**Records to use**

----

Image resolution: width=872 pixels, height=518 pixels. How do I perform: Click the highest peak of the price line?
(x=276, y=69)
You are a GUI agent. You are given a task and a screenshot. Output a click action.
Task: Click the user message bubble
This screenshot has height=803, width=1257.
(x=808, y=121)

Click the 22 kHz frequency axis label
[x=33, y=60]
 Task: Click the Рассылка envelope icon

----

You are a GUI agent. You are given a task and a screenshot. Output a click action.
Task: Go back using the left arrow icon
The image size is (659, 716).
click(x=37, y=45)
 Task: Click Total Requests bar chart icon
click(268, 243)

----

**The request**
Repeat the data from the line with "Image resolution: width=872" to the line with "(x=276, y=69)".

**Result of the exercise**
Image resolution: width=872 pixels, height=518 pixels. How do I perform: Click the highest peak of the price line?
(x=276, y=69)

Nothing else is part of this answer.